The open source movement has radically transformed software development – and has had a global impact across all business sectors, including the media and entertainment industry. The ability to access a vast array of software modules and the underlying source code has enabled software developers to utilise common functionality, and focus on innovation and value added services. Today, most embedded platforms are developed using Linux, an open source operating system and compiled using the open source gcc compiler. Open communications protocols such as a TCP and IP power the Internet, and OpenSSL is another open source technology widely used to provide security.
Yet, where open source undoubtedly provides increased potential for innovation, there are a number of pitfalls that engineering teams and operators need to recognise to ensure that short-term benefits of open source don’t turn into long-term problems. The fundamental expected benefit of access to an essentially free code base is dramatically reduced costs in terms of software development cycles, due to software reuse. However, the flip side is that highly skilled developers, with a wide knowledge of the adopted modules, are required to build successfully deployable solutions. These are an expensive commodity – and if outsourced, then knowledge can easily be lost. After initial development, a major underestimation can be the cost of maintenance, such as ensuring that the software remains functional for the product lifetime as new standards are required, security patches are released, underlying APIs change and new features are added to essential modules. This requires a long-term commitment to the software lifecycle.
Another challenge revolves around integration, code testing and documentation. In the highly diverse modern environment, ensuring that the application developed works across multiple target devices and operating systems is a major endeavour. This requires an additional ongoing commitment to testing, and well-defined and executed QA processes. Validating managed set-top boxes is no longer sufficient, with consumer devices such as smart TVs and media players for OTT services now in the mix. Adding the iOS and Android ecosystems for value added second screen services; the number of operating systems versions and potentially sub branches can easily run into the hundreds of combinations. The ability to test all these groups requires a significant investment.
Yet these challenges are not insurmountable. Adhering to standards and working with experts around field proven foundational elements can help reduce the burden. This is an area that organisations such as DTVKit, a UK based not-for-profit organisation that is collaborating across the consumer electronics industry, can help service creators and consumer electronics manufacturers to deliver production-ready DVB software, which is continually developed to meet evolving standards and enhance features. DTVKit provides an innovative, shared source approach enabling it to continue to evolve the software solution with partners, while still providing open access to source code to enable custom modifications. With the addition of technologies such as ACCESS Twine™ for media redistribution, remote access and IoT services, and the ACCESS NetFront™ Browser family for portable UI development based on HTML5, HbbTV 1.5, HbbTV 2.0.1, BML and/or Hybridcast, developers can deploy compatible solutions across Linux, iOS and Android environments.
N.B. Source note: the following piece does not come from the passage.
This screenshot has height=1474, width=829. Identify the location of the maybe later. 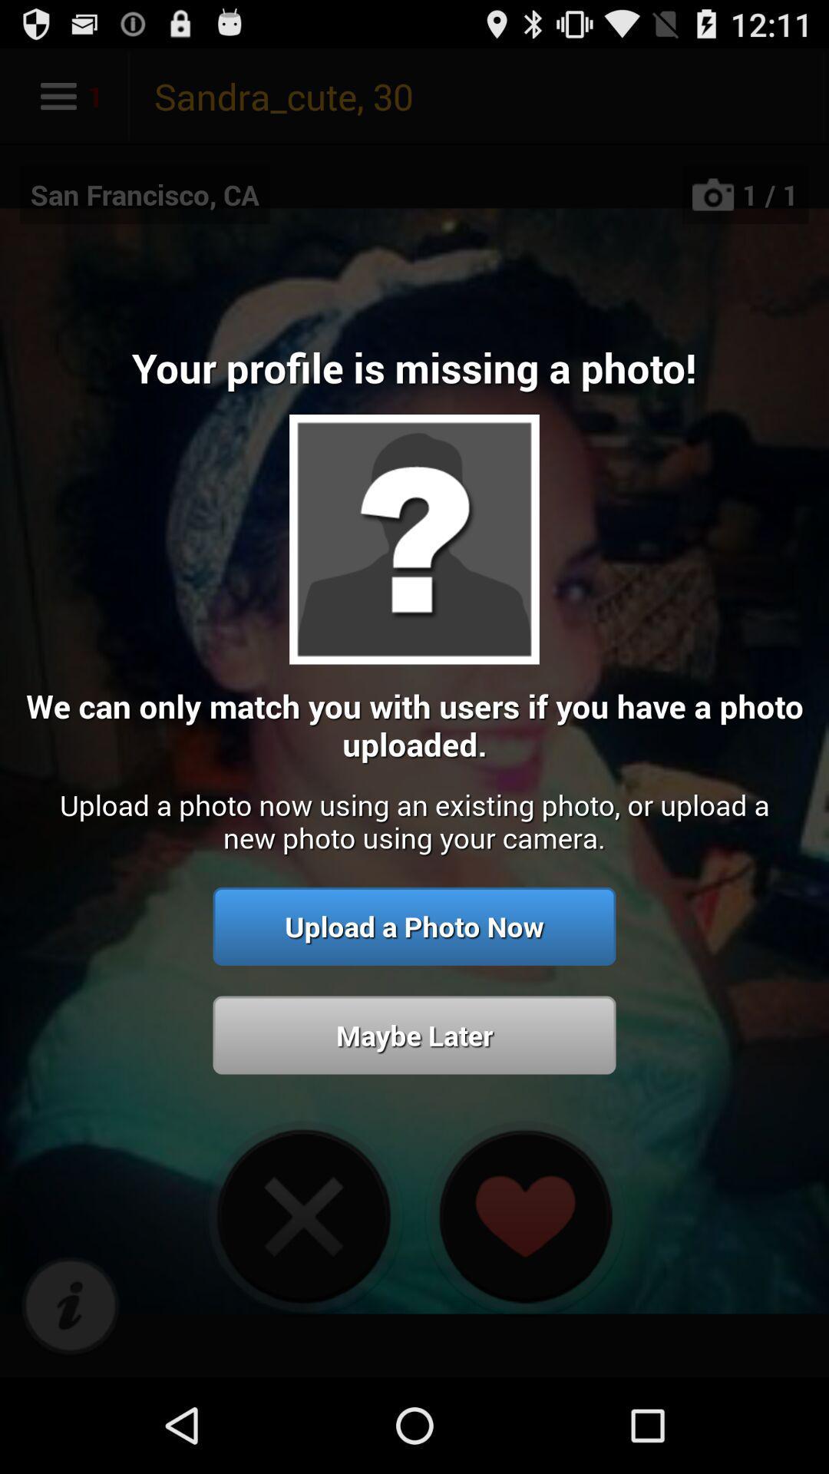
(415, 1035).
Utilising a commercial partner for fundamental building blocks ensures that, as the target platform and software environments evolve, the key technology components are updated, enabling operators and service developers to focus on the key value for their customers – the video service.
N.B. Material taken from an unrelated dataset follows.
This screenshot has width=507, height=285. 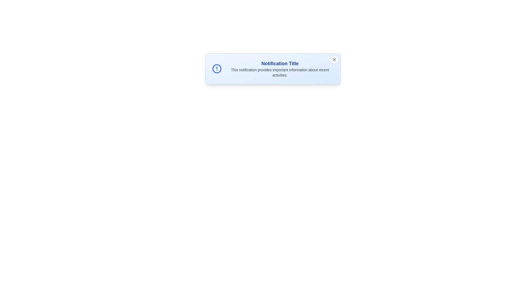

This approach of combining standards, deployed technology, deep industry expertise and leveraging open source where appropriate allows developers to benefit from the stability of a code base that has been tested for interoperability, whilst still enabling service innovation and certification. Operators also benefit from the ability to reduce costs for commodity components and increase flexibility through the benefits of open source, with the reassurance that key elements adhere to industry standards and are backed by expertise, new feature development, ongoing updates such as security features, and bug fixes.
The market trend towards more hybrid services that mix over-the-air linear and IP based streaming, plus value added on-demand services, shows no sign of slowing down. The industry needs reliable broadcast focused technologies blended with browser based application environments for service creation to ensure operating system neutrality and the greatest cross platform compatibility. Similarly, as consumers widely adopt second-screen devices to enhance their viewing, operators need a proven and open method to continue to innovate and create services for the upcoming IoT enabled, Content Everywhere era.